Renaud Van Ruymbeke : « Il est temps de sortir de l’hypocrisie face aux paradis fiscaux »
Face au scandale du « Qatar gate », que pensez-vous des réponses proposées par les institutions européennes ?
Les solutions proposées par les institutions ne sont pas suffisamment efficaces à mes yeux. Elles s’inscrivent dans la bonne dynamique mais omettent de s’attaquer concrètement aux offshore, aux trusts et aux retraits en espèces notamment. Dans le cas du “Qatar gate”, nous parlons tout de même de 600.000 euros en espèces. Être en possession d’une telle somme aujourd’hui semble impossible. Cela prouve bien qu’il y a un mécanisme de passage par un paradis fiscal ou par un pays qui ne respecte pas les règles. Malheureusement comme il n’y a pas de “track fund” (NDLR : suivi des fonds), il n’y a pas de contrôle sur la provenance d’un tel montant. Au sujet du “Qatar gate”, j’espère que l’enquête de mon collègue belge aboutira !
Selon vous, au-delà d’augmenter les moyens, faut-il doter les enquêteurs, les procureurs et les magistrats instructeurs de meilleurs outils pour la lutte contre les flux financiers illicites, tels que la présomption de blanchiment ?
La présomption de blanchiment est en effet un outil juridique qui est très utile. Par exemple, lorsque quelqu’un se présentait dans mon bureau, à l’époque, je lui demandais la provenance de l’argent qu’il détenait dans des offshore. Avant la mise en place de cet outil, celui-ci était en mesure de ne pas me répondre. J’étais donc souvent dans l’incapacité de prouver qu’il y avait blanchiment d’argent, cela pouvait prendre des années. Désormais, grâce à la présomption de blanchiment ce n’est plus le juge qui a la charge de la preuve.
En effet, avec la présomption de blanchiment, le délit est présumé, je n’ai plus à apporter la preuve du délit d’origine, cela modifie complètement les choses. Parce que, ce qu’il faut comprendre c’est que nous ne savons pas combien et où il y a de l’argent dans les offshore, il n’y pas de fichier central, il n’y a aucune transparence. De fait, comment puis-je savoir si vous avez 10 millions à Dubaï ? Vous aurez beau multiplier les enquêtes et les enquêteurs : c’est un faux problème. Le réel problème c’est de s’interroger sur l’accès aux informations dans ces pays là, où il n’y a pas de registres centralisés ni de transparence.

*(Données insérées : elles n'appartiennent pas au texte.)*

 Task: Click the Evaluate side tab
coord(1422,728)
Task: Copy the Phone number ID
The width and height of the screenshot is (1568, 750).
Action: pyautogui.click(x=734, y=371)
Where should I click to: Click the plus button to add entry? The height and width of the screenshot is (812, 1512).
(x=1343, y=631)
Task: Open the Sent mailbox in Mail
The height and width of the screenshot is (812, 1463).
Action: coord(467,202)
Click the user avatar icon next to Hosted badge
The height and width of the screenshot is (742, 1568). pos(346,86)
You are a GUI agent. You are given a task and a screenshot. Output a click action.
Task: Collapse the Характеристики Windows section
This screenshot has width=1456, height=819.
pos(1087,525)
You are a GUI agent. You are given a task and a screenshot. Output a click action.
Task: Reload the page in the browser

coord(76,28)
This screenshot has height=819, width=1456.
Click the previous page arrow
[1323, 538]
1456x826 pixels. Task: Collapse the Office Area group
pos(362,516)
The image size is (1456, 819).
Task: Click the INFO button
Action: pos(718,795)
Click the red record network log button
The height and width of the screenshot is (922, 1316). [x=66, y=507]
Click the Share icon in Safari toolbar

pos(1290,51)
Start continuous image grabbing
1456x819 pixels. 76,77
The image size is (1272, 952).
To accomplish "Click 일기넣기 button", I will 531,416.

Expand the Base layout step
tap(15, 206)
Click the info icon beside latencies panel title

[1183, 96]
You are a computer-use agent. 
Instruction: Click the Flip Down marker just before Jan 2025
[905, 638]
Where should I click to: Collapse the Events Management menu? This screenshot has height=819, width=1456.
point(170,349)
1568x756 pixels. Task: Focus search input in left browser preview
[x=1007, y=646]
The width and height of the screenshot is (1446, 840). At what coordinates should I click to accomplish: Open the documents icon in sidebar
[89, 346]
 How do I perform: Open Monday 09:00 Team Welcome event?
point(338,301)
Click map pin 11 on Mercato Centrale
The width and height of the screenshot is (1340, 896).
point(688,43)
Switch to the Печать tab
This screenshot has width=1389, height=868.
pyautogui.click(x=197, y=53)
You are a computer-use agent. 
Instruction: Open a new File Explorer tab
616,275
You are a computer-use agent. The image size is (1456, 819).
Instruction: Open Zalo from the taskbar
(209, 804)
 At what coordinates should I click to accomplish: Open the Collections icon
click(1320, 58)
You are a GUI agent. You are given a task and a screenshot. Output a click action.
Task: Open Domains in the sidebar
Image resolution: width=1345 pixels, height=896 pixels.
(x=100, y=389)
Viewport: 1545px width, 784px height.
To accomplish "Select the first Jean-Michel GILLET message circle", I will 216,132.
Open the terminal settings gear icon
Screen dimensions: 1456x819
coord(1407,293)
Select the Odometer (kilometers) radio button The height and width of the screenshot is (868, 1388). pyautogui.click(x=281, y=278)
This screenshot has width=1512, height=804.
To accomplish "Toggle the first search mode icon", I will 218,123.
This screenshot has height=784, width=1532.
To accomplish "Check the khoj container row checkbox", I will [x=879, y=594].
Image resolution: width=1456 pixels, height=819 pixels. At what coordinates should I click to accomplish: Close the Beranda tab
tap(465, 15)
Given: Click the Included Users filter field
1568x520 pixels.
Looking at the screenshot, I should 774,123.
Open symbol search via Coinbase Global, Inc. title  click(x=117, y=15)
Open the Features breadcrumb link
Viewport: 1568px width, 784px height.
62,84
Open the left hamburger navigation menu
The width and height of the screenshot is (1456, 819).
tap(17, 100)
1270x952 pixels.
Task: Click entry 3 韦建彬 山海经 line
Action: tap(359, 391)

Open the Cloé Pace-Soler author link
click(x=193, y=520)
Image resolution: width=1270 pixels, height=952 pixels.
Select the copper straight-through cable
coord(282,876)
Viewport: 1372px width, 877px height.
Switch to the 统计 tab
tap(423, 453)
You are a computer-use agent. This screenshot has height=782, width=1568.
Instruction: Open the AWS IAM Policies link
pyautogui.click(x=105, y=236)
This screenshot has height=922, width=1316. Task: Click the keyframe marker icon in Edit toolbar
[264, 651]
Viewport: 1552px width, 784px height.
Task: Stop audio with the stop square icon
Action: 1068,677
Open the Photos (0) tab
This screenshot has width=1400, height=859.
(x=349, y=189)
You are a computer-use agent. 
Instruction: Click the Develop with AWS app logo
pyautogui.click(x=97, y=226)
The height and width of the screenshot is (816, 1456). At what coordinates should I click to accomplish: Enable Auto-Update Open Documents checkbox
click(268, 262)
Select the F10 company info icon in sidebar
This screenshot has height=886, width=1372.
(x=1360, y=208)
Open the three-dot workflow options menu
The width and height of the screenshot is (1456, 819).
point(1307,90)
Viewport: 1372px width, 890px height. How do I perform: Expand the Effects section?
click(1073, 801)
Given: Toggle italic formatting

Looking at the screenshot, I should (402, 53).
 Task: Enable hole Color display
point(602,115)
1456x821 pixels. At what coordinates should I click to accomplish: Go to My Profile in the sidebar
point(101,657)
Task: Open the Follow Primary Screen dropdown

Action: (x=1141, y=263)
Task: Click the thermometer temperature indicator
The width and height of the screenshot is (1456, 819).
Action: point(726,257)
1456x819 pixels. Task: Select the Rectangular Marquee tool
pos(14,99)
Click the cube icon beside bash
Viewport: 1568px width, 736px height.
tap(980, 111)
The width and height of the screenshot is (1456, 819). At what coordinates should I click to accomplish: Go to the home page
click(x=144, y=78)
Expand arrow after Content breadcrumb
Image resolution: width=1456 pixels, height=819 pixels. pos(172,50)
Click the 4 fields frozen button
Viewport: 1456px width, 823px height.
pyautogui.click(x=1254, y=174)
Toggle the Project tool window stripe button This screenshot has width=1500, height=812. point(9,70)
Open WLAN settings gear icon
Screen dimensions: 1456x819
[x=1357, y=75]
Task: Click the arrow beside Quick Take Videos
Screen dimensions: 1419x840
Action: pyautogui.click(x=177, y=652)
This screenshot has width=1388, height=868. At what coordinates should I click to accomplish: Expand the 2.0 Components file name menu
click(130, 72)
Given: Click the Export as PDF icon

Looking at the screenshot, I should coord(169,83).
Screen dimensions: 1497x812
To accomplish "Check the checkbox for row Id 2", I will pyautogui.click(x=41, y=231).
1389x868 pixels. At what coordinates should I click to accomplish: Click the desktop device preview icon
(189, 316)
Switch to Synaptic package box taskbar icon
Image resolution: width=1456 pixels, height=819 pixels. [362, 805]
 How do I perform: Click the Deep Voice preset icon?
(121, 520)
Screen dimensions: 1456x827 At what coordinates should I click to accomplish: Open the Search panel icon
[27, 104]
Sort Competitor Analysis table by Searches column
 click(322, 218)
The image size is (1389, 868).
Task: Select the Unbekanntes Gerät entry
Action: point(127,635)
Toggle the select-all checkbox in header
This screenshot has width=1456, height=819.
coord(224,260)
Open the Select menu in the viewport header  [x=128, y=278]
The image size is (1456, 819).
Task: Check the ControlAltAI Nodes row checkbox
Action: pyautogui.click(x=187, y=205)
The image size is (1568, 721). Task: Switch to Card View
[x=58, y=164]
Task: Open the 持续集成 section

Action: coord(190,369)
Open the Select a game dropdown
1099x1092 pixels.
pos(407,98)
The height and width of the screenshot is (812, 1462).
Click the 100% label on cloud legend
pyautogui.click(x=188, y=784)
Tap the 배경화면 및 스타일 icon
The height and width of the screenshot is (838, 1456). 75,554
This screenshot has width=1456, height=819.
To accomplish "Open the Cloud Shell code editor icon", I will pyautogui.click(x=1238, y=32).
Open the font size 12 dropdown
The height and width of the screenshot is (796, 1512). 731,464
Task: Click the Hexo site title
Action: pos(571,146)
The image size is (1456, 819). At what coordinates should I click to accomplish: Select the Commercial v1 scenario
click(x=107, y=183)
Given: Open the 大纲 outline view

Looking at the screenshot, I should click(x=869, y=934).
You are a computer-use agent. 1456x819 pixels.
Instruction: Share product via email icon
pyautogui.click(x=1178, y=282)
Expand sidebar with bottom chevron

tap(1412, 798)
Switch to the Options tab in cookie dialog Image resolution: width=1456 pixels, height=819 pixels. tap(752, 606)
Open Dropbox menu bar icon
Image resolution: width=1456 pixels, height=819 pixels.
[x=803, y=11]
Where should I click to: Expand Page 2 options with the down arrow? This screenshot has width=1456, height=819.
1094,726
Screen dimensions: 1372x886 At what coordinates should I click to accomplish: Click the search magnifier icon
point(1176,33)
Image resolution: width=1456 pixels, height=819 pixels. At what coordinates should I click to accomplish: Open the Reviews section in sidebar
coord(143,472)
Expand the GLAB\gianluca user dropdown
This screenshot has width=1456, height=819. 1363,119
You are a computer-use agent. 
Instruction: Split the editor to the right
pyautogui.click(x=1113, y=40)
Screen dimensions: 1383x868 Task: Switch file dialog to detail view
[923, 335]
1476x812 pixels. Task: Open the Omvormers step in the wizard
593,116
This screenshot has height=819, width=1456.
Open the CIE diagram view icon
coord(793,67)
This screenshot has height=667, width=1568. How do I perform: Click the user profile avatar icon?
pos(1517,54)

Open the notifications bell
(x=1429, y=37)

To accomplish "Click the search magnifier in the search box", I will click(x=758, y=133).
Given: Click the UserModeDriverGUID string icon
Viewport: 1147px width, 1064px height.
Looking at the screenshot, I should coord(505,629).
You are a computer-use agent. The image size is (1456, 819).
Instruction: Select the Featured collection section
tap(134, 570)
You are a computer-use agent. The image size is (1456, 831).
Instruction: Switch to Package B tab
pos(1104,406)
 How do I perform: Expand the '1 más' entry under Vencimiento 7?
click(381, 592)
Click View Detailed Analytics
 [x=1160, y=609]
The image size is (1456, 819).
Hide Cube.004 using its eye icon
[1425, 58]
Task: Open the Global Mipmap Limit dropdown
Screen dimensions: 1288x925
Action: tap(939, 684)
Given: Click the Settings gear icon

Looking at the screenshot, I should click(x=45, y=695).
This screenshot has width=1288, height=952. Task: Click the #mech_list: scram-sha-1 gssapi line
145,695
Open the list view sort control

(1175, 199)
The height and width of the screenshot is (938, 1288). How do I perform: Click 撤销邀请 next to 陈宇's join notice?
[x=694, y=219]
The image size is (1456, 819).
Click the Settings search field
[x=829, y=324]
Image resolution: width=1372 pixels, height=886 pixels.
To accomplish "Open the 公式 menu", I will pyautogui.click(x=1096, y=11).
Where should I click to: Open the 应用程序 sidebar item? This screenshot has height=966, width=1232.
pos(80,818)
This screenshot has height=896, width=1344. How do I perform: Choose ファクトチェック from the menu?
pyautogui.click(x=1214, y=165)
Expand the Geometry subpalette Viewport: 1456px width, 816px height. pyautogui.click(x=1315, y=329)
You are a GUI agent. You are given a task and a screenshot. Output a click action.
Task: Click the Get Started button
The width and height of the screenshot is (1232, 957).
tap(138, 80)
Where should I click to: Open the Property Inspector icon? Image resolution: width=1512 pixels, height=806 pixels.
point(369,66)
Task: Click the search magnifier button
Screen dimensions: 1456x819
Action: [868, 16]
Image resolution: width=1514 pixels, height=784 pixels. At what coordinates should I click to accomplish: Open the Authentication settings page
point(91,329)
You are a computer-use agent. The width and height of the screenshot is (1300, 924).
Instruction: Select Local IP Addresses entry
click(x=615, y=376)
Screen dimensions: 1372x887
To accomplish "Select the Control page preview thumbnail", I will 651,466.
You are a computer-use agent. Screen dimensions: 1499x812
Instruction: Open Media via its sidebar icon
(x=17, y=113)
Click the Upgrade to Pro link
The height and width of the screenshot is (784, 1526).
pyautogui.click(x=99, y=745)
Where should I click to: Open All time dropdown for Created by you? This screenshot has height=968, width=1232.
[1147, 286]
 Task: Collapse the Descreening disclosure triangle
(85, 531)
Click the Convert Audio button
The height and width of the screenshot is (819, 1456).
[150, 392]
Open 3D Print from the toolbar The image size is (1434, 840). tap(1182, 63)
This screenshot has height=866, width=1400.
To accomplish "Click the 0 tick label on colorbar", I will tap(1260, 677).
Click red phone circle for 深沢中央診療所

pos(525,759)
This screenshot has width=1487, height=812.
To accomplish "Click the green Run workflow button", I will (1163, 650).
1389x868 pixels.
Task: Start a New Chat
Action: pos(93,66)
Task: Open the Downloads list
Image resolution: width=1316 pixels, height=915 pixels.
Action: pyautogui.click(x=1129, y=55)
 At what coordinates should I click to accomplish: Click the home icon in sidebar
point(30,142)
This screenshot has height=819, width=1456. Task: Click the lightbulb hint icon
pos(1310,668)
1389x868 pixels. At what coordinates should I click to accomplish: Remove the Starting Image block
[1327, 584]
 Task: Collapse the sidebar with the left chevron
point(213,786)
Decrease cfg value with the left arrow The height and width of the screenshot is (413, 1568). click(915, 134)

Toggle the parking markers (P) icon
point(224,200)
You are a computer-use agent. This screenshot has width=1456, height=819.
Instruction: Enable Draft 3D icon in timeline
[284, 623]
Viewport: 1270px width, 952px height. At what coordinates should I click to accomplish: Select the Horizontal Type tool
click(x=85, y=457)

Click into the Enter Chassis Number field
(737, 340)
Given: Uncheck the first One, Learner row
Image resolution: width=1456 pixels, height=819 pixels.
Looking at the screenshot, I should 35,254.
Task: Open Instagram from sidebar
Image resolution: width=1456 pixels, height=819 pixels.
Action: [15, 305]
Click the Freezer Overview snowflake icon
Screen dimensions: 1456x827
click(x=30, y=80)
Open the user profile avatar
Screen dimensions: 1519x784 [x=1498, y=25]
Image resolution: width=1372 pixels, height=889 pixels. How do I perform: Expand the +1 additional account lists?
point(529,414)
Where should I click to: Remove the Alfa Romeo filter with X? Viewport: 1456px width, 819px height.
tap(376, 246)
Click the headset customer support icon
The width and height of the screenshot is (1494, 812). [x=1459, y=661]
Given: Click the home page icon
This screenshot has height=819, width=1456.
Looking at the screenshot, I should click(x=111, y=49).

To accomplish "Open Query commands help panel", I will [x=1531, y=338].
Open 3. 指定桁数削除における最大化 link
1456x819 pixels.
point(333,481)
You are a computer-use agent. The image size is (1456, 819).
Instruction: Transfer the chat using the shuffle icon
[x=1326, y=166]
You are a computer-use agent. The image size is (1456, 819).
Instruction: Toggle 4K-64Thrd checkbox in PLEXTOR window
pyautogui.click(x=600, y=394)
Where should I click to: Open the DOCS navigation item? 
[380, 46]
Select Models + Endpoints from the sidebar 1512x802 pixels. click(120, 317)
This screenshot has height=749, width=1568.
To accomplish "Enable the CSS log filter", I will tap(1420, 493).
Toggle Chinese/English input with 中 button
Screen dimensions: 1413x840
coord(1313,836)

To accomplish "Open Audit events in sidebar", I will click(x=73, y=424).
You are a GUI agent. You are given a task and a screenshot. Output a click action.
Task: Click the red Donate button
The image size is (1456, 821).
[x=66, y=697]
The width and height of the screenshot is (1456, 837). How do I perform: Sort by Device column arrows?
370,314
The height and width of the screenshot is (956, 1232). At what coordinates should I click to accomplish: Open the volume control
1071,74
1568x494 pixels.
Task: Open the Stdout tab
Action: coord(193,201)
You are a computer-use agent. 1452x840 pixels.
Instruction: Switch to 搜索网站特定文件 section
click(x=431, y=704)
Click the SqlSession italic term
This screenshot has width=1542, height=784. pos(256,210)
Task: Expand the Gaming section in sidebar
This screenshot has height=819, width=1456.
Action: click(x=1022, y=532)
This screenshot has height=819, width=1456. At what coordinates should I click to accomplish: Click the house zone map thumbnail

Cette présomption, introduite par le législateur, il y a quelques années en France, est étrangement peu utilisée alors qu’elle permet d’inverser la charge de la preuve. Il est tout de même nécessaire de réunir un ensemble d’éléments qui permettent de soupçonner le blanchiment. Mais dès lors que ces éléments existent, qu’ils laissent entendre que de l’argent est caché dans des offshore, il y a présomption de l’existence d’un délit. Lorsque quelqu’un détient, par exemple, un trust, une société Panaméenne ou encore des comptes aux îles Caïman ; il semble évident qu’il a quelque chose à cacher. Il y a forcément une volonté de fraude, et c’est justement ce que j’ai voulu montrer dans ce livre. J’y fais un constat indiscutable, je ne suis pas un politique. Je ne fais que relater des faits.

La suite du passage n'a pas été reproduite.